Bu aralik gözlerim Aliye ilisti. Bu odada olanlarin hiçbirisiyle alakasi yokmus gibi gözlerini bosluklarda gezdiriyor ve cani sikilan bir adam tavri aliyordu. Piyanodaki genç kadin eliyle onu yanina çagirdi. Namzetlerin kulak terbiyeleri denenecekti. Sag eliyle basit bir melodi çalarak almanca:
"Bunu aynen tekrar et!" dedi.
Türk müzisyenlerden biri izah etti:
"Piyanoya göre söyle bakalim!"
Ali bir bana, bir de gözleriyle ariyarak dostuma bakti. Ben "eyvah" dedim. Zavalli delikanli ömründe görmedigi, sesini duymadigi adini isitmedigi bir aletin karsisina getirilmisti. Kendisine söylenen sözün manasini bile anlamiyordu. Izah etmek istedim:
"Oglum, bu hanimin çaldigina göre ses çikar."
Piyanodaki kadin ayni melodiyi tekrar etti, Ali büyük bir gayretle tekrar boynunu gererek:
Bir haber yolladim canan iline...
Diye basladi. Oradakilerden birkaçi güldü ve Ali derhal sustu.
"Yok, iki gözüm" dedim, "sarki söyliyecek degilsin, bu sesleri çikaracaksin."
Sikinti içinde girtlagindan birkaç ses firladi, orada cani sikilmis gibi duran Almanlardan biri eliyle sarisin tenoru çagirarak "bu söylesin" dedi.
Piyanonun arka arkaya çaldigi birkaç küçük melodi bir ses nehri halinde ve berrak olarak delikanlinin agzindan dökülüyordu. Isi çabuk bitirmek istiyenler usulen Aliye bir sarki daha söylettiler. Bu sefer birinciye nazaran çok fazla gayret sarfeden ve her seyin bu bir tek sarkiya bagli oldugunu sezen Ali en güzel sarkisini söyledi. Hiç de fena degildi. Hatta orada bulunanlar: "Mükemmel!" der gibi baslarini salliyorlardi. Fakat sarki bitip Ali saziyle bir kenara çekilir çekilmez onu derhal unuttular. Sarisin delikanli yine plaklardan ögrenme bir tango söyledi. Muhakkak ki güzel sesi vardi. Artik imtihan kafi görülerek bu çocugun ne yolda yetistirilmesi lazim geldigine dair münakasalara geçildi. Bütçe meselesi ortaya atildi. Hazirandan evvel talebe olarak alinirdi, alinmazdi gibi sözler oldu. Hiç kimse ayni odada bir kenarda bir de Sivasli Alinin bulundugunun farkinda degildi. Onu ta buralara kadar getiren dostum, münakasa edenlerin yaninda, hiçbir sey dinlemeden duruyordu. Ikimiz de Alinin yanina gitmege cesaret edemiyor, hatta onun yüzüne bile bakamiyorduk.

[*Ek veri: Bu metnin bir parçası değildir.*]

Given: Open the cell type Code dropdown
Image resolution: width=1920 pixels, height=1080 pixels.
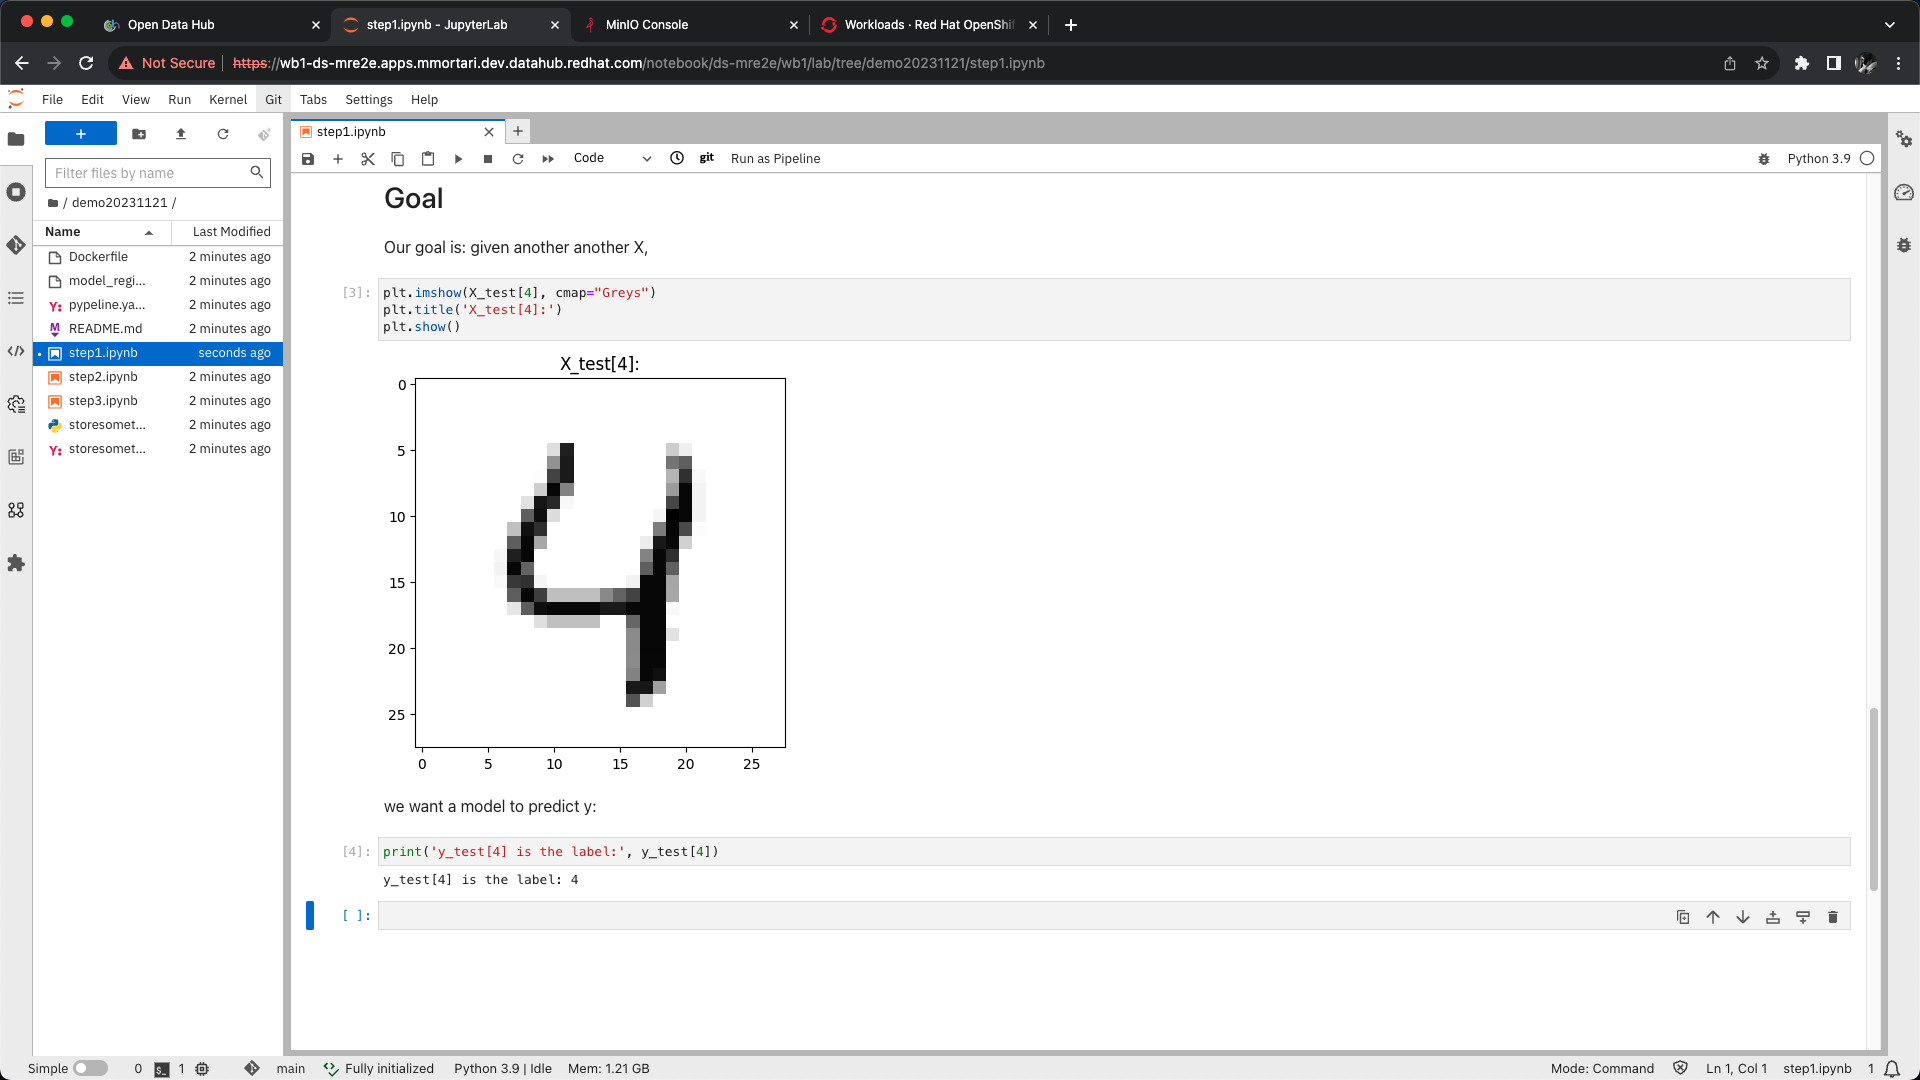Looking at the screenshot, I should tap(611, 159).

Ben yavasça gözlerimi kaldirinca hayret içinde kaldim. Alide hiç de feci bir halde bulunan bir insan tavri yoktu. Bos gözlerle biraz evvelki gibi duvarlari süzüyordu. Sanki bu odadakiler onu zerre kadar alakadar etmiyen kimselerdi. Yüzünde en ufak bir teessür, en küçük bir hiddet yoktu. Hatta oldukça uzun süren bir sikintidan, bir iskenceden kurtulmus gibi sakin, dinlenen bir hali vardi. Gözleri sarisin tenora rastladikça bir müddet duruyor, belki biraz hayret ve merakla onu süzüyordu. Bu bakislarda küçük bir haset, hatta gipta aradim ve bulamadim.
Sazi yine silah gibi sag ayaginin yaninda idi ve bu ayagi gayet küçük bir hareketle yerden kalkiyor ve tekrar parkelere dokunuyordu. O zaman içimde bir seyin burkuldugunu hissettim. Genç adamin bütün yeisi, bütün inkisari, bütün kirilan ümitleri bu ufak ayak hareketinde kendini gösteriyordu. Vücudunun her tarafina hakim olan, yüzünün en ufak bir ürpermesiyle bile içindekileri disari vurmiyan, gözleri sonsuz bir derinlik ve sükunet içinde yumusak bir isikla parliyan bu adam farkinda olmadan kendini sag ayaginin bir minimini ve sinirli kimildamasiyle bosaltiyordu. Ömrümde hiçbir insan yüzü, hiçbir aglayis bana bu kadar aci, bu kadar manali görünmemisti.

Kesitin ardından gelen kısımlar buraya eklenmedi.